To do — Turn every line of the records below into a Markdown table with the columns Row and Line. Number the rows and skip blank lines.

------------------------------------------------------------------------

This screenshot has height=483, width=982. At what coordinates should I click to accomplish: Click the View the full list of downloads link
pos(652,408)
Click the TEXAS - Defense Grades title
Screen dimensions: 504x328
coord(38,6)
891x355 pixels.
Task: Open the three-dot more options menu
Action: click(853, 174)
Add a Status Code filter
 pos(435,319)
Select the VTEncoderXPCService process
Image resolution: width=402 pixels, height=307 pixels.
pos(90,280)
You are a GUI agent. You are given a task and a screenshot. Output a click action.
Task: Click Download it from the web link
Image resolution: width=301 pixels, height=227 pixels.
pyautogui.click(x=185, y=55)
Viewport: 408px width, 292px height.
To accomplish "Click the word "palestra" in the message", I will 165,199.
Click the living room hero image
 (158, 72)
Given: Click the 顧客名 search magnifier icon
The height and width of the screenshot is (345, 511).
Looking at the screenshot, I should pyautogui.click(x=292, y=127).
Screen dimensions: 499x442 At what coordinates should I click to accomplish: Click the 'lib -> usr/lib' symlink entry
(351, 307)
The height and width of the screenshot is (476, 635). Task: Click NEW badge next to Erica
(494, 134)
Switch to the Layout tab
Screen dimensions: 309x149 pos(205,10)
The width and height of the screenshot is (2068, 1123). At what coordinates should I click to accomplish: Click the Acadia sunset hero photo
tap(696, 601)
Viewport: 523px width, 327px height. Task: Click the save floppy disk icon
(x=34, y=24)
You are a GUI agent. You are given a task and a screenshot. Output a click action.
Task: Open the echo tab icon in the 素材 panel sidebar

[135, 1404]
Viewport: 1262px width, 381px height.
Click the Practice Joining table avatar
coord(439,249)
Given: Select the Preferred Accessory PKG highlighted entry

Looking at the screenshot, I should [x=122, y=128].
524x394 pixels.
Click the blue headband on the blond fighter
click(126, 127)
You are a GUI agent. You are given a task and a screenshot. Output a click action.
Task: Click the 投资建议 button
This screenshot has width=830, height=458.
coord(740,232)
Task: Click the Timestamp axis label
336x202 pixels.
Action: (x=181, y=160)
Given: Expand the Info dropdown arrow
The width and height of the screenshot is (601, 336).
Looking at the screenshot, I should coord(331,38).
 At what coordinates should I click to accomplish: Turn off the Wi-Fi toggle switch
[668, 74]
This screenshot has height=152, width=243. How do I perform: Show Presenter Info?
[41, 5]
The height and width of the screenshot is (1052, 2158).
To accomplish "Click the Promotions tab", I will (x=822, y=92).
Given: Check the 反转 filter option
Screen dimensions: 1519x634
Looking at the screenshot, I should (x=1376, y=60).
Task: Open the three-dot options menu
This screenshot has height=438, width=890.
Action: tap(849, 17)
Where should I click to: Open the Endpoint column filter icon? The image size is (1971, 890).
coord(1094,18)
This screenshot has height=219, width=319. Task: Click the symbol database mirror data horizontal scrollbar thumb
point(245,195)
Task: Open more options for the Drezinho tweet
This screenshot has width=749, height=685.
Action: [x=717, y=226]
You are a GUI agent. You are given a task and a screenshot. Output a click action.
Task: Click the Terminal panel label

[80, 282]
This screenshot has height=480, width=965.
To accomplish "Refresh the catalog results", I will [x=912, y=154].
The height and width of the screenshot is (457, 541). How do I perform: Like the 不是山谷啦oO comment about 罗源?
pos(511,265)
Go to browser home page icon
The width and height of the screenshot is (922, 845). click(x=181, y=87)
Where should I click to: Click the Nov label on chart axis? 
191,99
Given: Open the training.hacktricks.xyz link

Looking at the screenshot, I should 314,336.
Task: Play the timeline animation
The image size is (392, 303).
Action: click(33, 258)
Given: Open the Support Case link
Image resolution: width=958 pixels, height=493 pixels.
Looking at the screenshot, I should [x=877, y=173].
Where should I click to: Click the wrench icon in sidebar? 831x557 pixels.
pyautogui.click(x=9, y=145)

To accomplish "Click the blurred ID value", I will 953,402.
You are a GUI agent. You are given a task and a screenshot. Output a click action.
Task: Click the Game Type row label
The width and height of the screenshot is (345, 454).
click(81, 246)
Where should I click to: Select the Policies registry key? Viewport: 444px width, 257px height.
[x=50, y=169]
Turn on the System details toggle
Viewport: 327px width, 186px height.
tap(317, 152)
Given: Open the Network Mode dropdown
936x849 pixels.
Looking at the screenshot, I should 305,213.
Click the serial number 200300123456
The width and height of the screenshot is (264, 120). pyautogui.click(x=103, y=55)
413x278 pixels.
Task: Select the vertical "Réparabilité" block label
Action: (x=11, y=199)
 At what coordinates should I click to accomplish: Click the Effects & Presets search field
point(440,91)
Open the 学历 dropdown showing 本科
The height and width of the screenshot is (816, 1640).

------------------------------------------------------------------------

Solution to the problem —
| Row | Line |
|---|---|
| 1 | This screenshot has height=483, width=982. At what coordinates should I click to accomplish: Click the View the full list of downloads link |
| 2 | pos(652,408) |
| 3 | Click the TEXAS - Defense Grades title |
| 4 | Screen dimensions: 504x328 |
| 5 | coord(38,6) |
| 6 | 891x355 pixels. |
| 7 | Task: Open the three-dot more options menu |
| 8 | Action: click(853, 174) |
| 9 | Add a Status Code filter |
| 10 |  pos(435,319) |
| 11 | Select the VTEncoderXPCService process |
| 12 | Image resolution: width=402 pixels, height=307 pixels. |
| 13 | pos(90,280) |
| 14 | You are a GUI agent. You are given a task and a screenshot. Output a click action. |
| 15 | Task: Click Download it from the web link |
| 16 | Image resolution: width=301 pixels, height=227 pixels. |
| 17 | pyautogui.click(x=185, y=55) |
| 18 | Viewport: 408px width, 292px height. |
| 19 | To accomplish "Click the word "palestra" in the message", I will 165,199. |
| 20 | Click the living room hero image |
| 21 |  (158, 72) |
| 22 | Given: Click the 顧客名 search magnifier icon |
| 23 | The height and width of the screenshot is (345, 511). |
| 24 | Looking at the screenshot, I should pyautogui.click(x=292, y=127). |
| 25 | Screen dimensions: 499x442 At what coordinates should I click to accomplish: Click the 'lib -> usr/lib' symlink entry |
| 26 | (351, 307) |
| 27 | The height and width of the screenshot is (476, 635). Task: Click NEW badge next to Erica |
| 28 | (494, 134) |
| 29 | Switch to the Layout tab |
| 30 | Screen dimensions: 309x149 pos(205,10) |
| 31 | The width and height of the screenshot is (2068, 1123). At what coordinates should I click to accomplish: Click the Acadia sunset hero photo |
| 32 | tap(696, 601) |
| 33 | Viewport: 523px width, 327px height. Task: Click the save floppy disk icon |
| 34 | (x=34, y=24) |
| 35 | You are a GUI agent. You are given a task and a screenshot. Output a click action. |
| 36 | Task: Open the echo tab icon in the 素材 panel sidebar |
| 37 | [135, 1404] |
| 38 | Viewport: 1262px width, 381px height. |
| 39 | Click the Practice Joining table avatar |
| 40 | coord(439,249) |
| 41 | Given: Select the Preferred Accessory PKG highlighted entry |
| 42 | Looking at the screenshot, I should [x=122, y=128]. |
| 43 | 524x394 pixels. |
| 44 | Click the blue headband on the blond fighter |
| 45 | click(126, 127) |
| 46 | You are a GUI agent. You are given a task and a screenshot. Output a click action. |
| 47 | Task: Click the 投资建议 button |
| 48 | This screenshot has width=830, height=458. |
| 49 | coord(740,232) |
| 50 | Task: Click the Timestamp axis label |
| 51 | 336x202 pixels. |
| 52 | Action: (x=181, y=160) |
| 53 | Given: Expand the Info dropdown arrow |
| 54 | The width and height of the screenshot is (601, 336). |
| 55 | Looking at the screenshot, I should coord(331,38). |
| 56 |  At what coordinates should I click to accomplish: Turn off the Wi-Fi toggle switch |
| 57 | [668, 74] |
| 58 | This screenshot has height=152, width=243. How do I perform: Show Presenter Info? |
| 59 | [41, 5] |
| 60 | The height and width of the screenshot is (1052, 2158). |
| 61 | To accomplish "Click the Promotions tab", I will (x=822, y=92). |
| 62 | Given: Check the 反转 filter option |
| 63 | Screen dimensions: 1519x634 |
| 64 | Looking at the screenshot, I should (x=1376, y=60). |
| 65 | Task: Open the three-dot options menu |
| 66 | This screenshot has height=438, width=890. |
| 67 | Action: tap(849, 17) |
| 68 | Where should I click to: Open the Endpoint column filter icon? The image size is (1971, 890). |
| 69 | coord(1094,18) |
| 70 | This screenshot has height=219, width=319. Task: Click the symbol database mirror data horizontal scrollbar thumb |
| 71 | point(245,195) |
| 72 | Task: Open more options for the Drezinho tweet |
| 73 | This screenshot has width=749, height=685. |
| 74 | Action: [x=717, y=226] |
| 75 | You are a GUI agent. You are given a task and a screenshot. Output a click action. |
| 76 | Task: Click the Terminal panel label |
| 77 | [80, 282] |
| 78 | This screenshot has height=480, width=965. |
| 79 | To accomplish "Refresh the catalog results", I will [x=912, y=154]. |
| 80 | The height and width of the screenshot is (457, 541). How do I perform: Like the 不是山谷啦oO comment about 罗源? |
| 81 | pos(511,265) |
| 82 | Go to browser home page icon |
| 83 | The width and height of the screenshot is (922, 845). click(x=181, y=87) |
| 84 | Where should I click to: Click the Nov label on chart axis?  |
| 85 | 191,99 |
| 86 | Given: Open the training.hacktricks.xyz link |
| 87 | Looking at the screenshot, I should 314,336. |
| 88 | Task: Play the timeline animation |
| 89 | The image size is (392, 303). |
| 90 | Action: click(33, 258) |
| 91 | Given: Open the Support Case link |
| 92 | Image resolution: width=958 pixels, height=493 pixels. |
| 93 | Looking at the screenshot, I should [x=877, y=173]. |
| 94 | Where should I click to: Click the wrench icon in sidebar? 831x557 pixels. |
| 95 | pyautogui.click(x=9, y=145) |
| 96 | To accomplish "Click the blurred ID value", I will 953,402. |
| 97 | You are a GUI agent. You are given a task and a screenshot. Output a click action. |
| 98 | Task: Click the Game Type row label |
| 99 | The width and height of the screenshot is (345, 454). |
| 100 | click(81, 246) |
| 101 | Where should I click to: Select the Policies registry key? Viewport: 444px width, 257px height. |
| 102 | [x=50, y=169] |
| 103 | Turn on the System details toggle |
| 104 | Viewport: 327px width, 186px height. |
| 105 | tap(317, 152) |
| 106 | Given: Open the Network Mode dropdown |
| 107 | 936x849 pixels. |
| 108 | Looking at the screenshot, I should 305,213. |
| 109 | Click the serial number 200300123456 |
| 110 | The width and height of the screenshot is (264, 120). pyautogui.click(x=103, y=55) |
| 111 | 413x278 pixels. |
| 112 | Task: Select the vertical "Réparabilité" block label |
| 113 | Action: (x=11, y=199) |
| 114 |  At what coordinates should I click to accomplish: Click the Effects & Presets search field |
| 115 | point(440,91) |
| 116 | Open the 学历 dropdown showing 本科 |
| 117 | The height and width of the screenshot is (816, 1640). |